Before Billy Joel, Bruce Springsteen, and others developed the big arena moribundities that brought success but stripped them empty of artistic integrity, they made music that was like this: honest, from the heart, and poetic, carrying the wide open airs of the mid-West all the way to New York City and beyond. In Of the Fall, Brian Molnar combines all that with the unusual strains of a Graham Parker or perhaps an Elvis Costello who decided not to be so angular, reaching for melodics rather than raw emotion. The iconic cover photo (shot by Dan McBride, expertly arranged by Amy Kartman) captures the essence of the CD: a white hat troubadour on the high plains caught between the lonesome prairie and a clatterous Big City just over the horizon.
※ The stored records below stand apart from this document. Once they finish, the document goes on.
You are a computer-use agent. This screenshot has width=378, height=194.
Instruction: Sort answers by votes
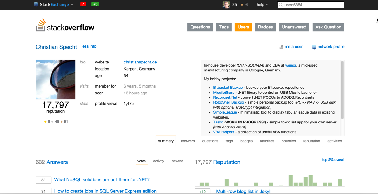[x=141, y=161]
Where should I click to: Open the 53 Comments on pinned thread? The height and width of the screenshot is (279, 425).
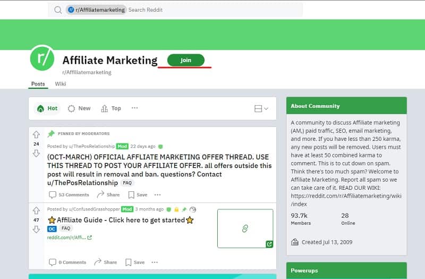[x=69, y=195]
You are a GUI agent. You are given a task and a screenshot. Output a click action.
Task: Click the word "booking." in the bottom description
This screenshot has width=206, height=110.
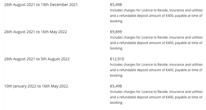pos(116,103)
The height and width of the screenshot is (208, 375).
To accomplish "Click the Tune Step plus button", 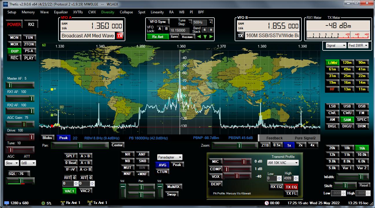I will pos(210,22).
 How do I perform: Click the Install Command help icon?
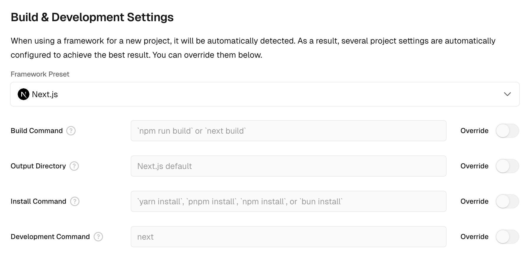coord(75,201)
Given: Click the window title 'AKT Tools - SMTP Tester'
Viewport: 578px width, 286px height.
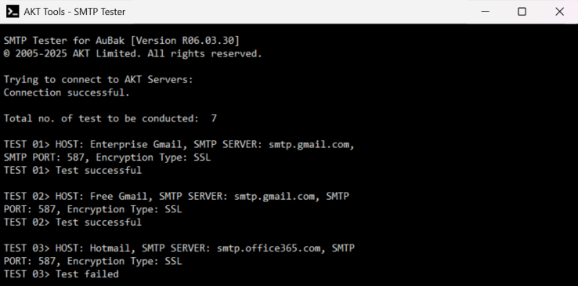Looking at the screenshot, I should tap(74, 12).
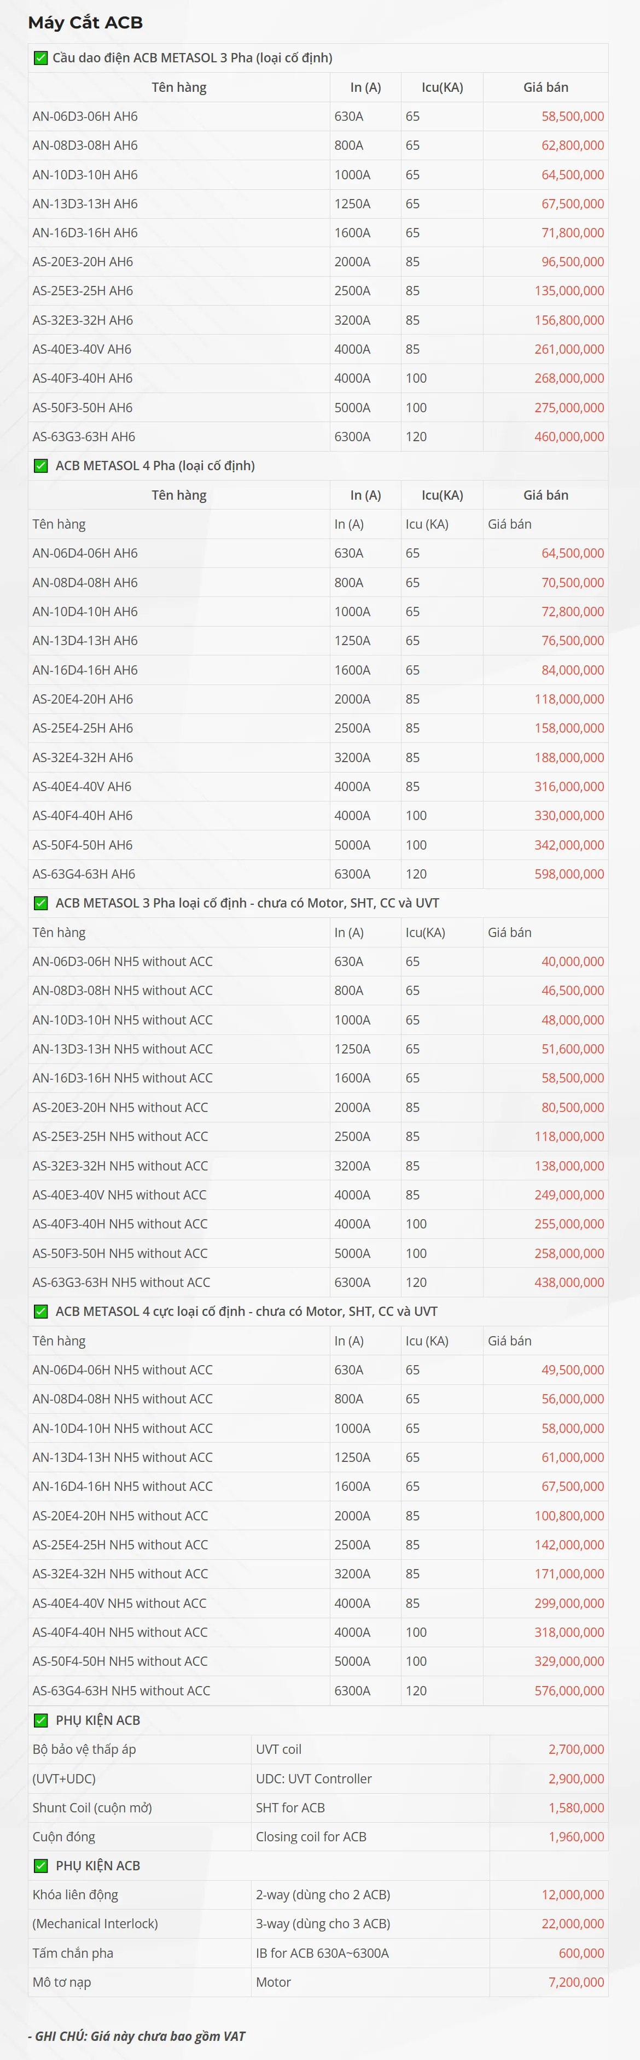Click the Motor price 7,200,000
This screenshot has height=2060, width=640.
575,1982
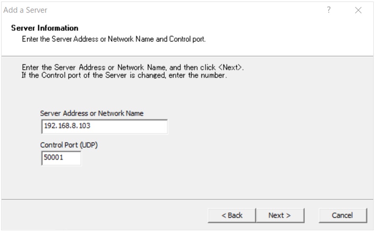Cancel the Add a Server wizard
Screen dimensions: 376x233
[343, 215]
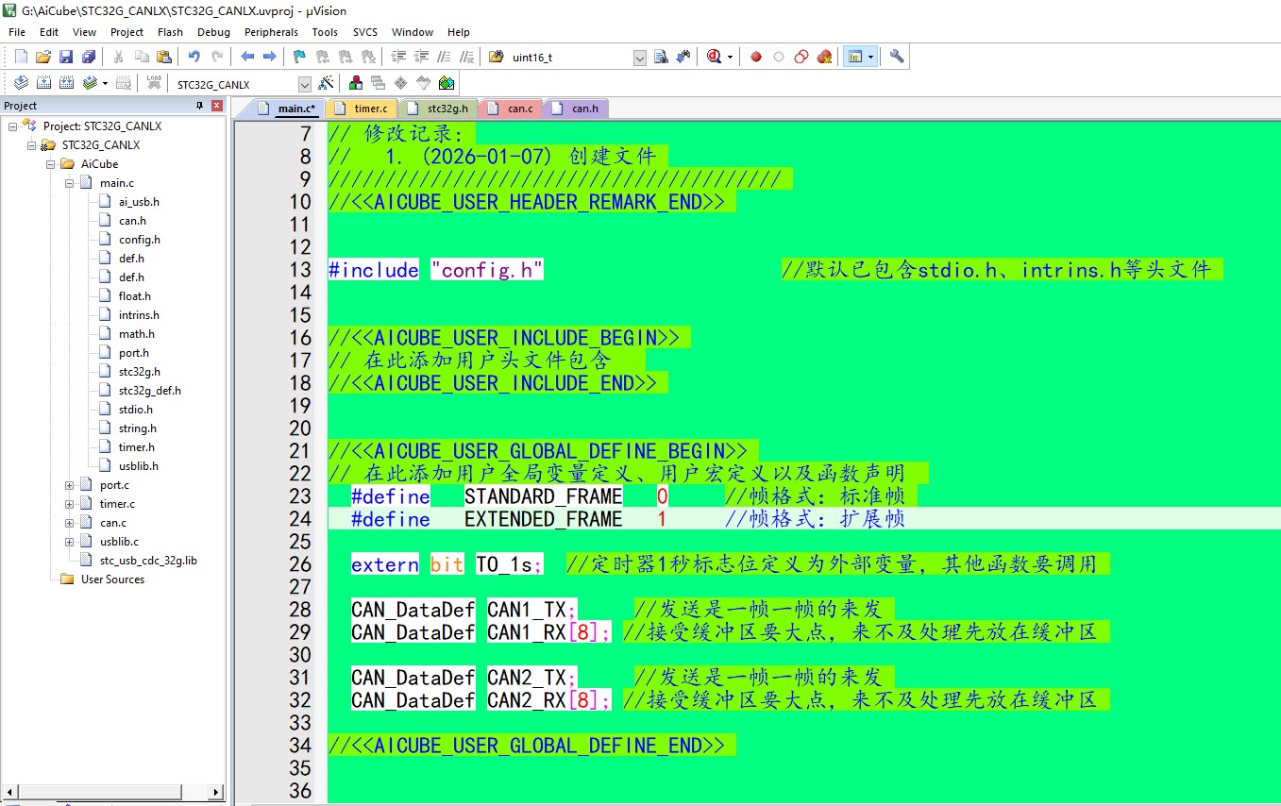Toggle bookmark with the blue flag icon
The width and height of the screenshot is (1281, 806).
coord(299,57)
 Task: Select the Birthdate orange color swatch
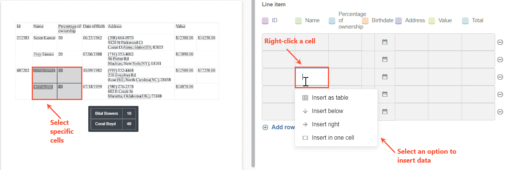coord(365,20)
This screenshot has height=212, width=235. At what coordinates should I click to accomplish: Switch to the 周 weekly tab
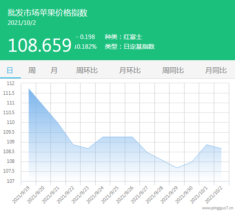(x=32, y=70)
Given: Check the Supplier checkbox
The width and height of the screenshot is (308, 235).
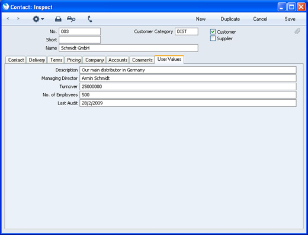Looking at the screenshot, I should coord(213,38).
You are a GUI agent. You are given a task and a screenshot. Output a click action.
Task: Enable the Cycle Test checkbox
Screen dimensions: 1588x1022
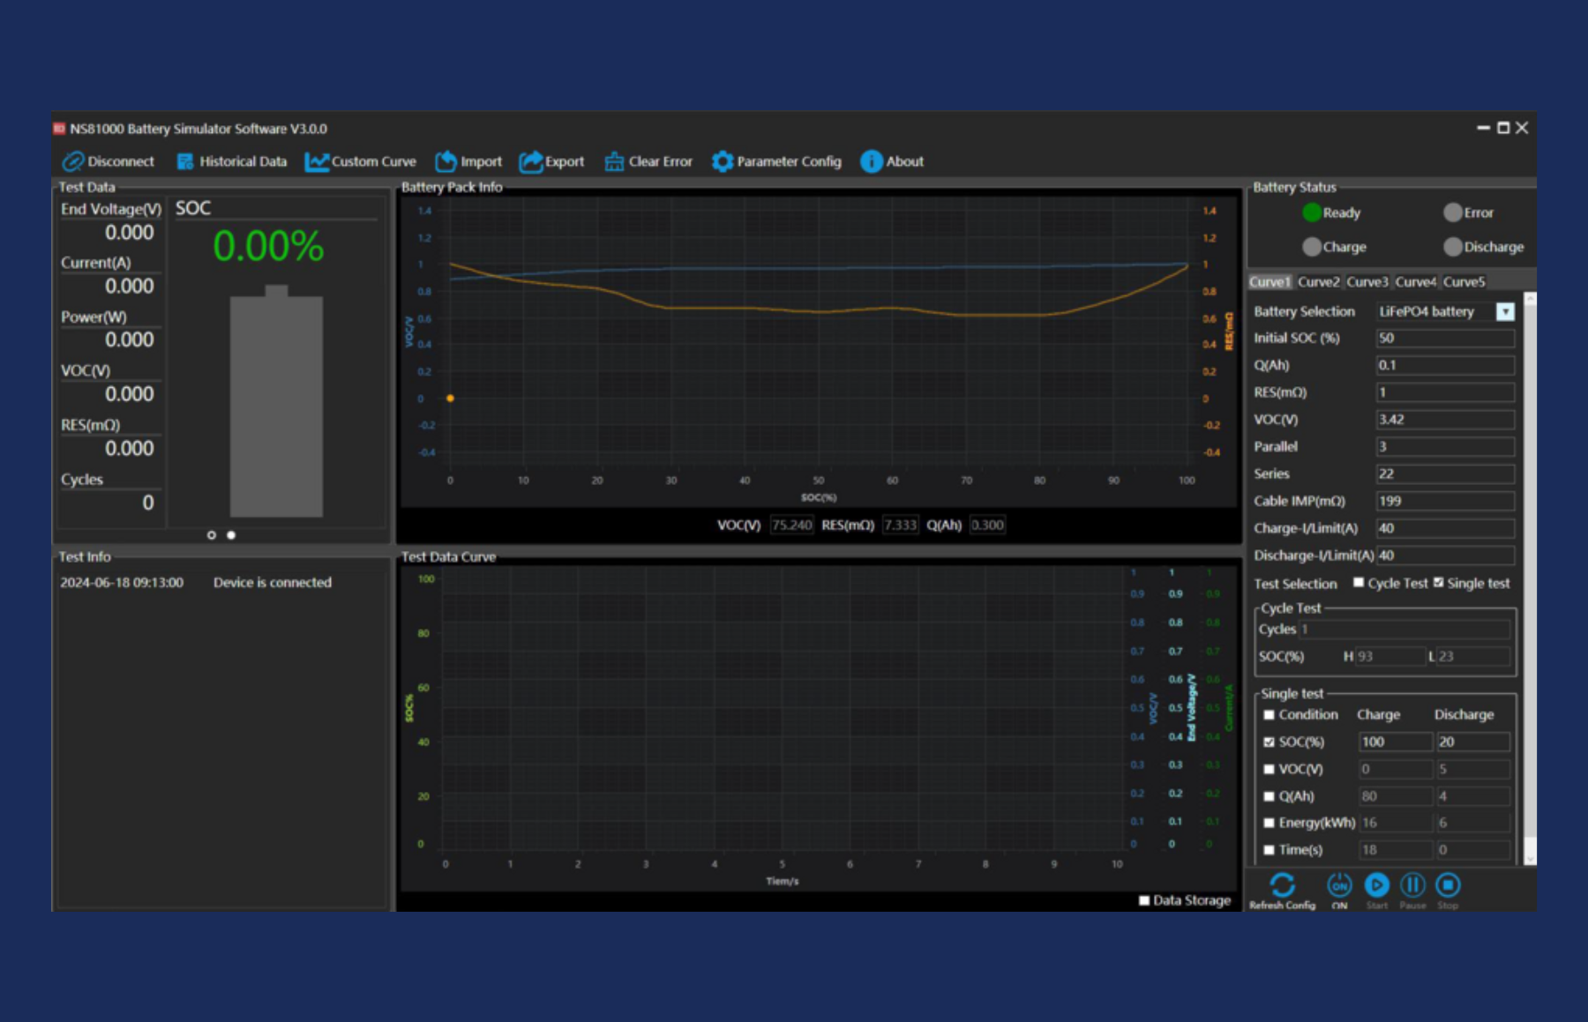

Molnar sings, writes, and plays acoustic guitar, but he made a dead perfect choice in Travis Miscia, who plies keyboards that round everything out. Miscia possesses as uncanny a knack in colorations as Molnar has in front and center folk presence…and Molnar himself, along with Todd Lanka and engineer Mike Olear, captained the mixing duties with a finesse hard to come by, especially in cuts like When You Couldn't Walk the Line, though any number of tracks are deceptively wrought, exercises that would make even Lindsey Buckingham beam in envy and admiration. Listening to Fall makes me want to revisit Harry Chapin, Don McLean, Tom Rapp, and that whole era where this sound was birthed.
Molnar's too young to have been of that age but, man, does he ever live it. Treading the midnight highway dividing line between country and the Ash Grove, he evokes a turning point just before everything changed and too much got lost. The moody Movin' Down the Road, a duet with Amanda Shires, is a bittersweet affair caught between joy and lament, made all the more poignant by Shires' smoothly laconic fiddle. Taking his cue from Walt Whitman throughout the disc, in Leaves of Grass he intones that 'Understanding can be like a curse', recalling Ecclesiastes' ominous cautionary about enlightenment ("With much knowledge comes much sorrow") while observing the ironies, joys, and aches that human life comes ineradicably accompanied by.
BRIAN MOLNAR & the Naked Hearts/Miss You: We keep getting more amazed with each new outing how there's such heavy duty roots music alive and well, and thriving, in in the middle of Brooklyn. Pulling fave tracks from their past three albums and rolling them into a live setting outside Nashville, this merry bunch of troubadours that fancy themselves as the fool in the tarot deck are the kind of band we'd go see even if we weren't on the list at the door. Following their own muse and the guideposts of 60s country rock like what the Nashville A team was doing when they backed up Dylan and drew other hippies to Nashville, they are starting to make T-Bone Burnett look like an insular knucklehead for not using them in a soundtrack already. This is the new course roots should be taking. Check it out.
"Miss You" was recorded live outside Nashville, with tracks from Brian Molnar & The Naked Hearts' earlier two CDs and Molnar's solo album. It has wonderful production. In fact, it might be a bit too perfect. The audience can only be heard at the end of the songs, so it does not have much live ambience. Many of the nine tracks do not sound that much different from the studio versions on earlier CDs.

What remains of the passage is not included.